Wednesday, May 4, 2016
A HOLOGRAM FOR THE KING by Dave Eggers
Alan Clay needs to resurrect his career so that he can pay
off some unsavory loans and finish putting his daughter through college. He hopes he can do that as a member of a team
that is pitching IT services to King Abdullah of Saudi Arabia for a splashy new
city—King Abdullah Economic City or KAEC.
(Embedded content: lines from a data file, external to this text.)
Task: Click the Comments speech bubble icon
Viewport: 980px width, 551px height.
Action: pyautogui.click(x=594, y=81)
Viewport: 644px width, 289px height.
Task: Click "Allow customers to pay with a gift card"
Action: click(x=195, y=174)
Jet-lagged and unable to sleep when he arrives, he misses the shuttle to
the site and employs young Yousef in a beat-up Chevy Caprice to drive him there. Yousef starts diminishing Alan’s expectations
by scoffing at the idea of KAEC, which he seriously doubts will ever be
completed and reporting that the king is in Yemen. Alan finds his team in an insufferably hot
tent without wifi or food, preparing for a holographic presentation that
apparently has no audience. Day after
day, the waiting for the king continues, and Alan soon joins Yousef in thinking
that KAEC is a sham. Meanwhile, Alan
raggedly lances a growth on his back, gets drunk on moonshine, attends a Danish
embassy party where everyone dives into the pool to retrieve black-market pills,
and goes wolf hunting in the country with Yousef. Basically, Alan is a man adrift making one
last ditch effort to set everything in his life back on track but is thwarted
by a foreign culture that has no respect for his time and whose denizens
flagrantly disregard the prohibitions of an oppressive government. In some ways this book was a breath of fresh
(desert) air, since it’s so different from anything I’ve read lately. The waiting game could have been interminably
demoralizing and uneventful, but Alan’s musings and escapades make this book
anything but dull. Alan’s musings include
family memories and rehashes of his failed business ventures, which do not bode
well for the current one. In fact, Alan
himself is not exactly punctual, causing me to fear that he may miss his
audience with the king if and when the king finally puts in an appearance at
his eponymous city. This not knowing is
what provides suspense, but Alan’s adventures provide ample entertainment and
food for thought along the way.
Sunday, May 1, 2016
YOU SHALL KNOW OUR VELOCITY! by Dave Eggers
Though not his first book, this is Dave Eggers’ first
novel, and I hope that the subsequent ones show a little maturity for both the
author and his characters. This is sort
of a 21st century version of Kerouac’s On the Road, minus the drugs and
alcohol. Mercifully, it spans only one
manic week, but the setting is Senegal, Morocco, Estonia, and Latvia, and
that’s worth something—as a travelogue, if nothing else. Will and his pal Hand are traveling as far as
they can in a week and giving away $32,000 in the process. They become very frustrated at how long it
takes to get from point to point, but all in all, they manage to pack quite a
lot of activity into a short period of time, doing without sleep or
bathing. The writing style matches the
frenetic pace of the story, but I thought it was borderline silly. Occasionally the characters find themselves
in scary situations, but mostly their madcap misadventures are pretty
harmless. There are a few LOL moments,
especially when the two guys are reminiscing about their childhood aspiration
to grow up to be Hollywood stuntmen.
They continue to practice for this vocation while on the trip, with
mixed results. At the other end of the
spectrum, we find that these guys were perpetrators of some pretty serious
animal cruelty in their youth, reminding us that they’re not as generous and
warm-hearted as we might like to think. I
felt that they were divesting themselves of the money as a way to shed their
grief over the death of their buddy Jack.
They do come up with some crazy but creative ideas for how to distribute
the money, even as they deliberate as to who is worthy to receive a payout. Still, a novel about two American guys making
fools of themselves in foreign countries, behaving more like adolescents than
grown men in their late twenties, is not really my idea of a great read.